Dividend Payout Ratio: Dividend per share/Earning Per share*100
It is the percentage of earnings paid to shareholders in dividends. The payout ratio provides an idea of how well earnings support the dividend payments. More mature companiesA tend toA have a higher payout ratio.
Tesco paid 43% of profit after tax as dividend which is higher than the last year when they paid only the 40.44% of profit after tax as dividend. Sainsbury’s paid out 80% of the profit after the tax to the shareholders in the year 2009, more than the Tesco. Tesco paid lesser than the industry average.
Net Asset Value per Share
Net asset/No of ordinary Share
The net asset value per every 1 pound share of Tesco in the year 2009 is 1.65 which is more than in the years 2008 and 2007 when it was 1.51 and 1.33 respectively. Compared to Sainsbury’s, it is worse. It worse than the industry average also.
Tesco Plc has consistent growth strategy which strengthens its business in the U.K. and other markets. Tesco Plc’s has five objectives in its strategy .They are given as follow:
To be a successful international retailer;
To grow the core UK business;
To be as strong in non-food as in food;
To develop retailing services – such as Tesco Personal Finance, Telecoms Tesco. Com and
To put community at the heart of its activities.
With these objectives in the core of its strategy, Tesco began to broaden its business embracing the customers in the large expanding market of the U.K. and abroad in central Europe, Asia and USA. It adopted the strategy of diversifying its business in 1997. Tesco’s strategy is competitive and profitable that has made it the market leader in many markets outside the U.K. Tesco exhibits a solid growth in the U.K. market despite the challenges of recession and strong competitors. Asia comes second in its growth rate followed by Europe.
Tesco entails Strengths, Weaknesses, Opportunities and Strengths in its businesses and I have attempted to make short overview of SWOTs of Tesco in the following way.
TESCO have secured commercial standing within the global market place winning Retailer of the Year 2008 at the “World Retail Awards”. This can be used for marketing campaigns to drive advantage towards the demographic base for future growth and sustainability.
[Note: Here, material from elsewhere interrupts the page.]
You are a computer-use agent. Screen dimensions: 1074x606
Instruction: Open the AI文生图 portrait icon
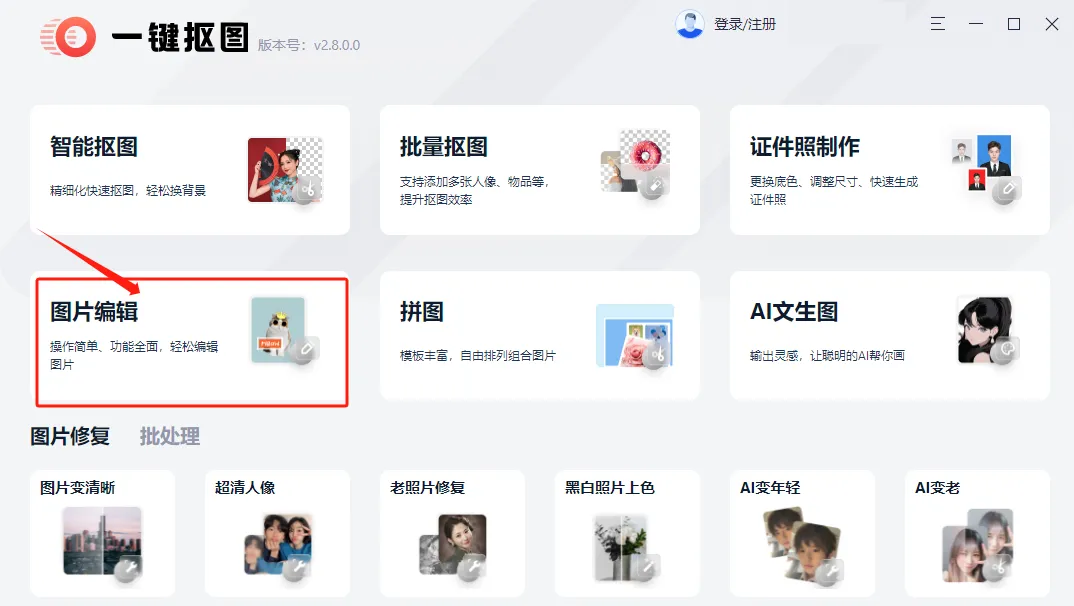pyautogui.click(x=988, y=331)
Similarly, in an environment where global retail sales are showing decline or level performance on a like for like basis TESCO Group have published sales gain of 13% for UK markets and 26% growth in international markets. As a business looking for continued expansion TESCO have reserve funds of credit coupled with income derived from property portfolio development funds.
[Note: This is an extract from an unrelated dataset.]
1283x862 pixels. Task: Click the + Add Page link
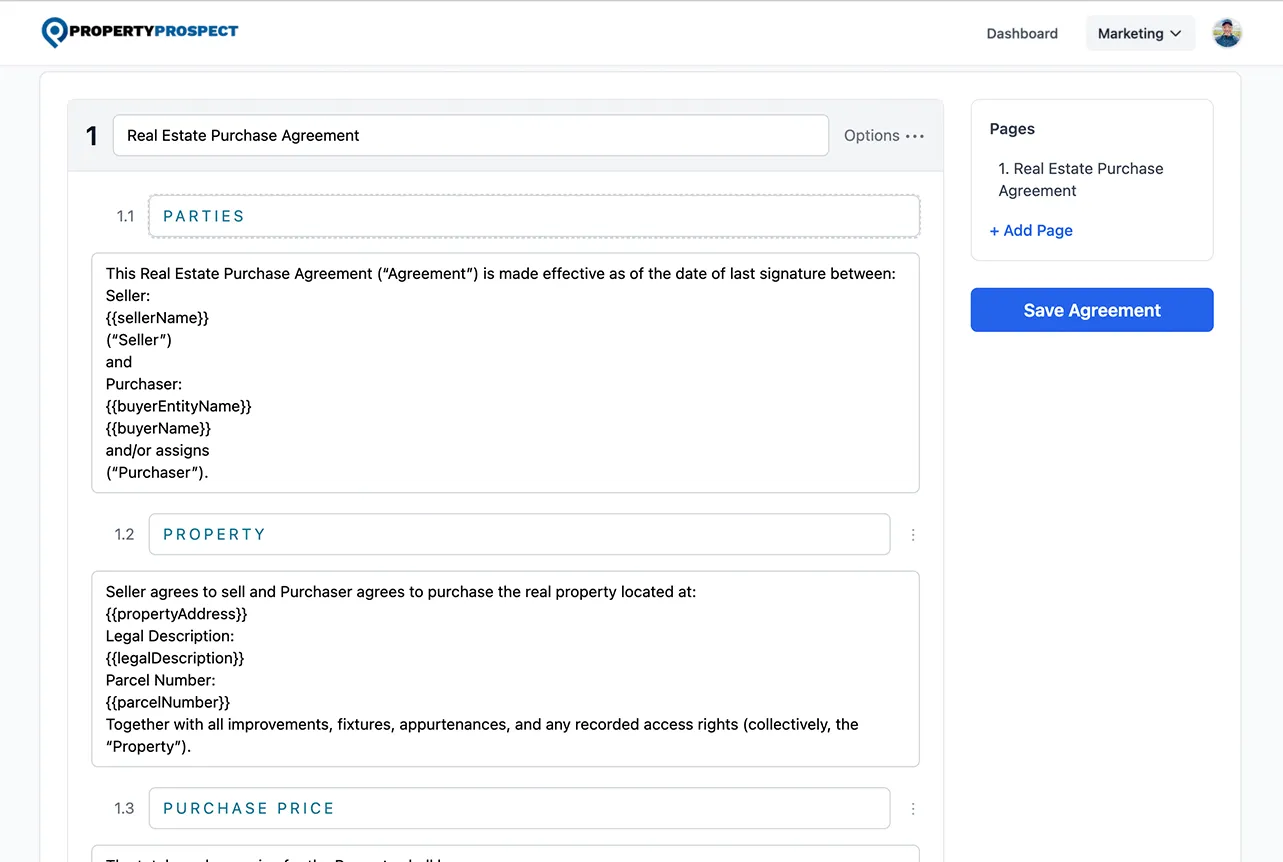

Besides these, Tesco has a lot of strengths: Increasing market share, Tesco personal insurance, Tesco online, price adjustment to address the customers crushed by credit crunch, store variety, Economies of scale etc.
Despite its strengths in the retailing market, TESCO Finance profit levels were impacted through bad debt, credit card arrears and household insurance claims. TESCOs position as a price leader in UK markets can lead to reduced profit margins in order to retain the key price points on most of the commercial items. Moreover, the grocer outlets are not set up to operate as specialist retailers in specific areas of product which can be capitalized on by other smaller retailers.
Whilst current economic conditions suggest TESCOs key value message will succeed there is a weakness in non-essential, mid to high ticket price items which will suffer from the rising cost of living and lower disposable incomes. Tesco’s heavy reliance on the U.K. market might dwindle its growth rate as the U.K. is slow to emerge out of recession.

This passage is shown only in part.